FW山本摩也(スポ2=スフィーダ世田谷)
――きょうの試合を振り返って
筑波大とは前期は引き分けていてきょうはとにかく勝ちたいという意識で臨みました。それでも前半上手くいかなくて、後半勝負という気持ちでいったのですが立ち上がりに失点してしまって・・・。後半ビハインドになってから1対1に追いついたのはポジティブな要素だったとは思いますけど、課題の残る一戦になったと感じています。
――上手くいかなかった要因というものは
単純に相手のプレスが良くてパスワークが封じられたのもあったと思いますけど、試合を通して思い通りにできない時間というものは少なからず出てきます。そういう中でそれを引きずってしまうというか、自分たちの時間になかなかできないのが課題ですね。自分たちで流れを引き戻すようなプレーをもっと出していかないといけないと思います。
――山本選手自身は1トップとしてのプレーが続いています
ななみ(FW瀬口七海、スポ3=兵庫・日ノ本)や川原(FW川原奈央、スポ1=兵庫・日ノ本)のように個人で縦に抜けられる速さがある選手がユニバーシアードで欠けている中で、サイドでタメを使ってしっかり攻めようということで4-2-3-1のフォーメーションで戦っています。1トップでプレーするなかで難しさも感じていますが、自分の中ではやりやすいという手応えが大きくなっています。
――難しさというものはどこに感じているのでしょうか
もっとゴールに仕掛けるところですね。1トップなんでゴールに一番近いですし、相手にとってもっと恐い選手にならないといけないと感じています。自分はパスの方が好きだという気持ちもありますが、やっぱり自分が仕掛けないと味方にとっても頼りになる存在になりたいです。

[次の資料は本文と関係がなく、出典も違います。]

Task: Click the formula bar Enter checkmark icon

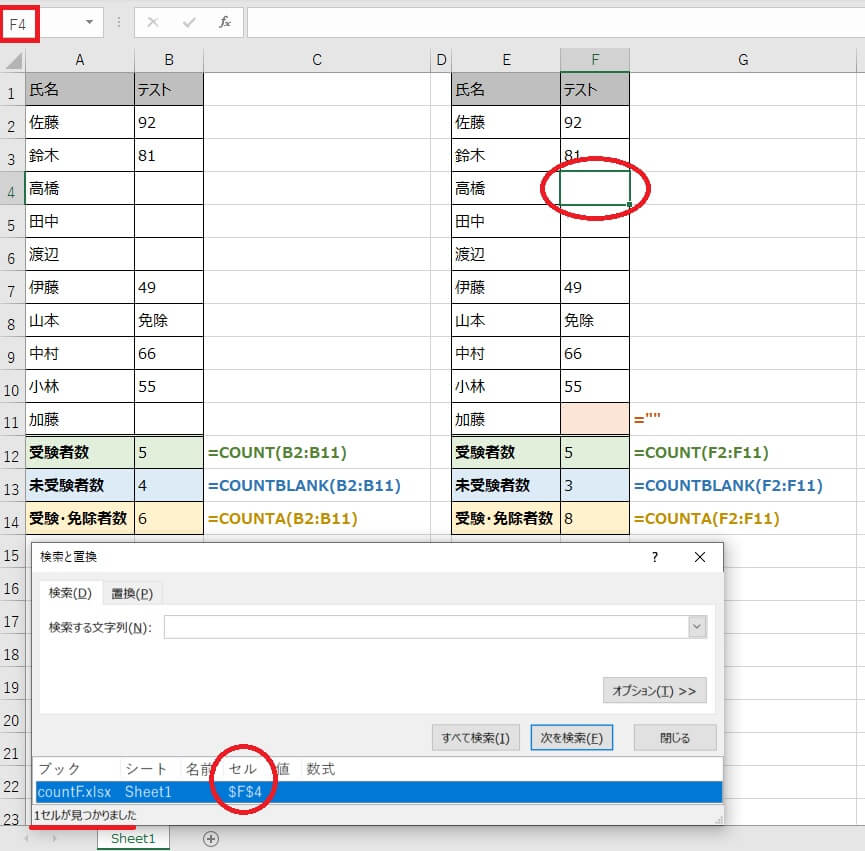Action: pos(189,22)
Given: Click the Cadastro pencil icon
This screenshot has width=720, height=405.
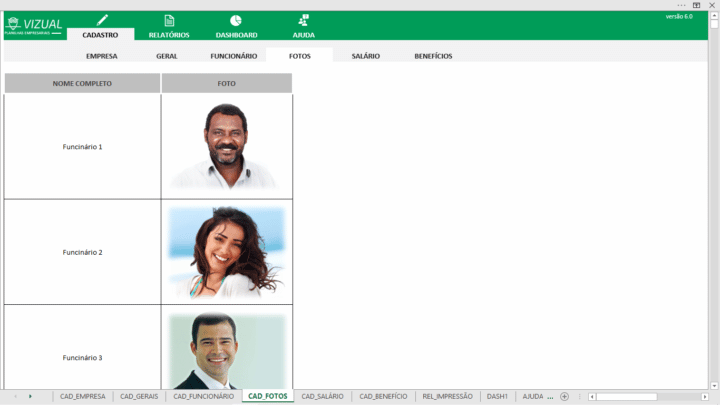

――次節はホーム東伏見に戻っての一戦となります。意気込みをお願いします
次もユニバーシアード組はいないですけど、きょう出た課題をしっかりと修正して、次の試合では勝ち点3を取れるように頑張りたいです。

MF松川智(スポ2=大阪・桐蔭)
――きょうの試合を振り返って
筑波大相手で前期も良い試合が全然できていなくて、勝ちにいこうという感じで前半はやっていたと思います。後半から出たのですが、相手の攻撃が上手くて守備がなかなか上手くいかず、結構ひとりひとりが孤立してしまっていました。自分が入るときはゴール下のポジションなので点を狙っていこうと思っていました。
――監督に何と言われて入りましたか
0―0で結構拮抗した試合になると思っていたので、点を狙っていけと言われました。
――ゴールシーンを振り返って
正野(MF正野可菜子、社2=兵庫・日ノ本学園)が、パスを出す前に自分の名前を呼んで出ろっていう指示が出ていて、GKと1対1になって後は落ち着いて決めるだけでした。
――筑波大に対する苦手意識などはありますか
筑波大はワセダに対して守備などを結構徹底してきて、自分たちのサッカーをしようと言っているんですがそれがなかなかできていないです。苦手意識もあると思うんですが、そこは自分たちのいつも通りのサッカーをしたら勝てると思うので、そこを変えずにやっていくのが自分たちの課題かなと思っています。
――攻めあぐねていた原因は何だと思いますか
この暑さの中、もっと走らなければというのもあると思うんですけど、後半早い時間で先制されてしまってから攻めにかかっていたのでそれを最初からできていればもっと点が取れたと思います。
――かなりの暑さの中の試合となりました
その暑さの中で戦わないといけなくて、結構パスずれることやパスミスもあったので、暑さの戦い方、ボールの出しどころとかをしっかり考えて、そこをきっちりしていけば楽に自分たちのサッカーができたのかなと思います。
――次節の武蔵丘短大戦に向けて
引き分けに今回終わってしまったので、関東リーグで武蔵丘短大も個人のレベルが高いので、そこは注意していかないといけないと思っています。まずは個で勝って、今回できなかった自分たちのサッカーをまた1週間で改善していきたいと思います。